C’est un temps privilégié où j’apporte une écoute, où je prends le temps et les considère vraiment en tant que femme et les aide à se sentir mieux dans leur corps. Les soins esthétiques permettent la reconstruction corporelle identitaire par le toucher. Elles apprennent à faire connaissance avec elles-mêmes. Elles se réapproprient leur visage, leur corps.

Cela leur permet de se sentir mieux, dès le premier atelier. Et progressivement, elles font plus attention à elles, elles se respectent davantage. Et au fur et à mesure, elle se font mieux respecter par les autres aussi. Cela développe leur estime et leur confiance en elle.

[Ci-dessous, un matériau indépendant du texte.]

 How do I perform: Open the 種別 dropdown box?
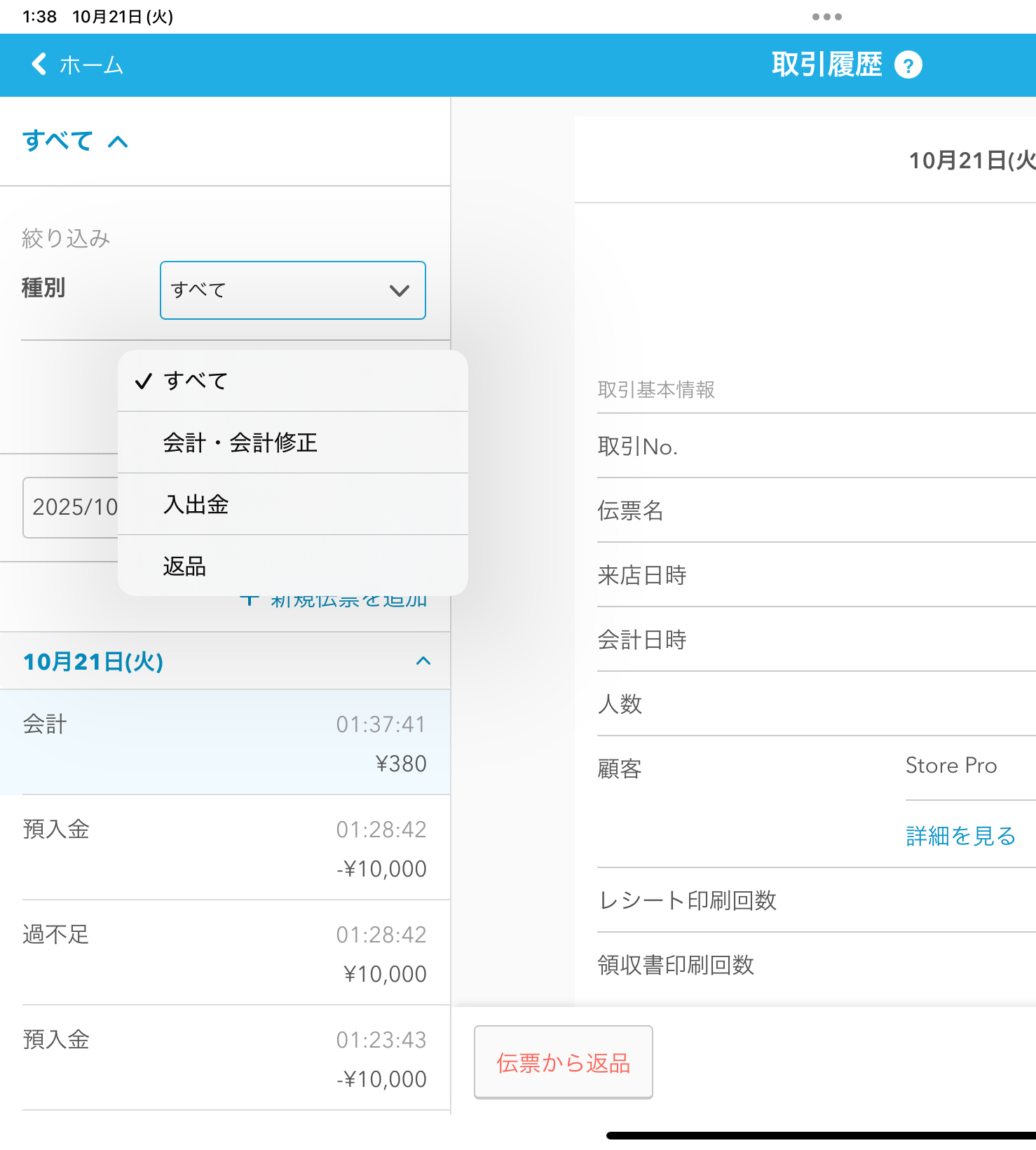tap(292, 290)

Je joue aussi un rôle de médiation. Comme nous rentrons dans la sphère du corps, de l’intime, certaines femmes peuvent parfois me faire des confidences. Elles me parlent de sujets qu’elles n’auraient peut-être pas abordés avec d’autres personnes, dans des moments plus « communs ». Cela libère la parole et contribue encore plus à leur bien-être.

 

Et à vous ?

Mettre en œuvre mon savoir-faire et mon savoir, être au service des résidentes favorise mon accomplissement personnel et professionnel. C’est le moteur de mon bien-être. Etre à l’écoute de ces femmes pour leur apporter du mieux-être me remplit d’un bonheur nécessaire à mon équilibre. Mon action vise enfin à faire en sorte que ces résidentes s’acceptent mieux.

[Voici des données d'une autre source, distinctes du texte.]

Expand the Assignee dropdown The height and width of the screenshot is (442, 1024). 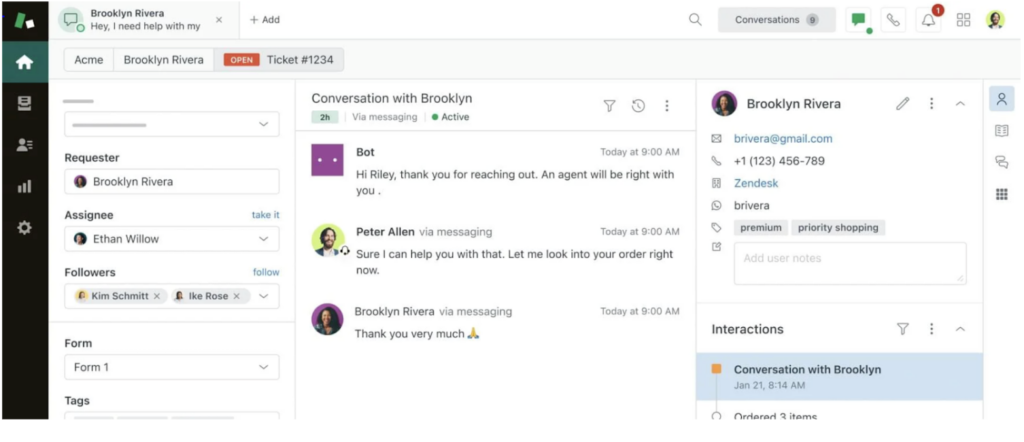click(x=264, y=239)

J’ai moi-même connu des situations difficiles à mon arrivée en France. Maintenant, c’est moi qui tend la main à ces femmes. Non seulement je les accompagne sur le volet esthétique que j’aime beaucoup mais il y a en plus cette dimension sociale qui apporte de la profondeur à la relation. Cela me rend vraiment heureuse.

Mon vœu le plus cher serait maintenant de rendre à Aurore ce que l’elle m’a apporté. Dans cette perspective, j’aimerais pouvoir pérenniser cette activité de socio esthéticienne au sein de l’association et apporter encore plus de bien-être aux personnes accueillies.